── TRECHO DO DOCUMENTO

Projetos de software são criados para durar décadas. Se um projeto alcança esse tempo de vida, há grandes chances de boa parte dele — senão a maioria — ser considerada código legado. Aliás, mesmo projetos jovens já podem conter código legado. Por isso, acredito que seja essencial para qualquer programador saber lidar com esse tipo de situação.
Em busca de melhorar nessa área, li o livro Trabalho Eficaz com Código Legado, de Michael C. Feathers. Nele, encontrei diversas técnicas e padrões para realizar alterações seguras em código legado. No entanto, o que mais me impactou foram as reflexões que compartilho neste post. O conteúdo do livro se conectou perfeitamente com sistemas nos quais venho trabalhando, e essa combinação certamente contribuiu para meu amadurecimento como desenvolvedor.

O Que é Código Legado?

Um projeto de software não é como um prédio que se deteriora com o tempo. Se o software foi implementado de maneira escalável e livre de bugs há 10 anos e nunca mais foi alterado, ele continuará funcionando conforme o esperado¹. O verdadeiro problema surge quando o código é modificado de forma inadequada.

────
── DADOS FORNECIDOS

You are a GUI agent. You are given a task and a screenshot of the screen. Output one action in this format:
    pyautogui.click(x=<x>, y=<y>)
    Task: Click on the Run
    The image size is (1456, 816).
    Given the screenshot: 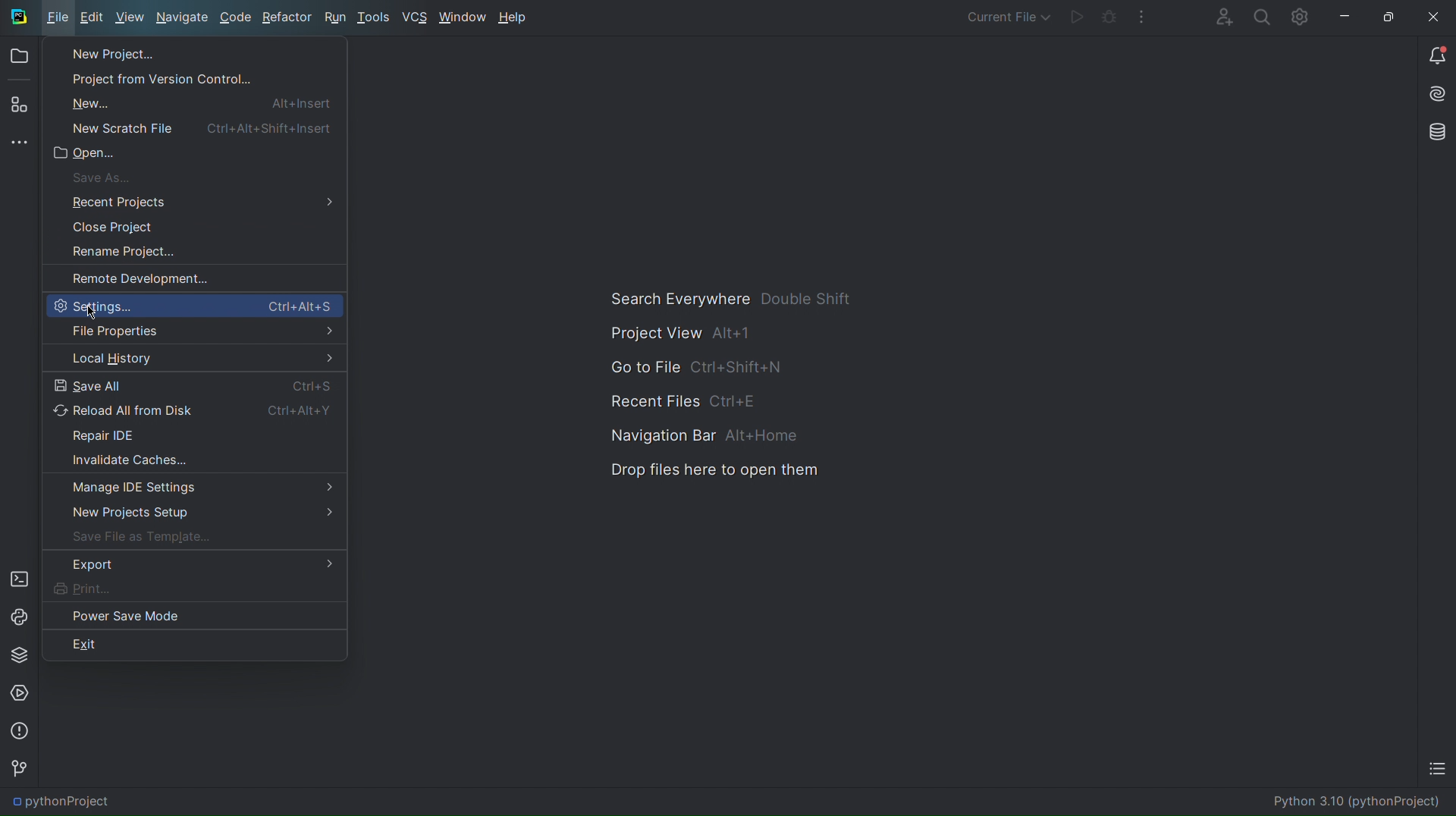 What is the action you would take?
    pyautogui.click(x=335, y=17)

────
── DADOS FORNECIDOS

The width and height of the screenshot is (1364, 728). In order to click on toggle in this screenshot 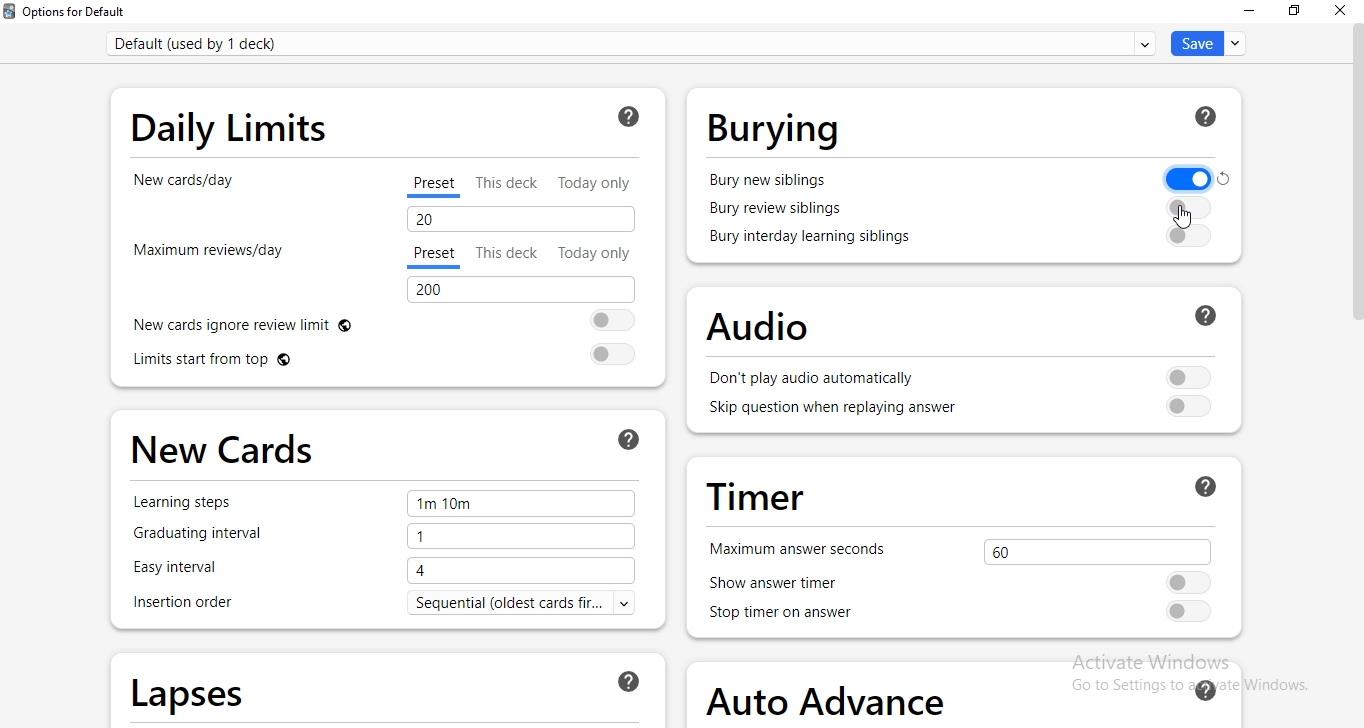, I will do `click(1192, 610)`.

────

> [TAREFAS A REALIZAR]
**a.** Transcreva do texto sobre código legado o trecho que se inicia com as palavras que contêm "Projetos de software" e se encerra em "é Código Legado?".
**b.** Traduza para o inglês esta frase do texto sobre código legado: "Um projeto de software não é como um prédio que se deteriora com o tempo."
**c.** Retome o texto sobre código legado e prossiga com ele a partir da última frase apresentada.

> [RESPOSTAS]
**a.**
Projetos de software são criados para durar décadas. Se um projeto alcança esse tempo de vida, há grandes chances de boa parte dele — senão a maioria — ser considerada código legado. Aliás, mesmo projetos jovens já podem conter código legado. Por isso, acredito que seja essencial para qualquer programador saber lidar com esse tipo de situação.
Em busca de melhorar nessa área, li o livro Trabalho Eficaz com Código Legado, de Michael C. Feathers. Nele, encontrei diversas técnicas e padrões para realizar alterações seguras em código legado. No entanto, o que mais me impactou foram as reflexões que compartilho neste post. O conteúdo do livro se conectou perfeitamente com sistemas nos quais venho trabalhando, e essa combinação certamente contribuiu para meu amadurecimento como desenvolvedor.

O Que é Código Legado?

**b.** A software project is not like a building that deteriorates over time.

**c.**
A introdução de código mal projetado é quase inevitável no ciclo de vida do software. As chances de isso ocorrer aumentam significativamente quando o código que estamos alterando carece de documentação, possui arquitetura confusa, nomes inadequados e, principalmente, ausência de testes automatizados.
Portanto, uma definição prática para código legado poderia ser: código difícil de entender e modificar sem introduzir novos bugs.
¹ Exceto em casos de falhas de hardware ou de segurança desconhecidas na época de sua criação.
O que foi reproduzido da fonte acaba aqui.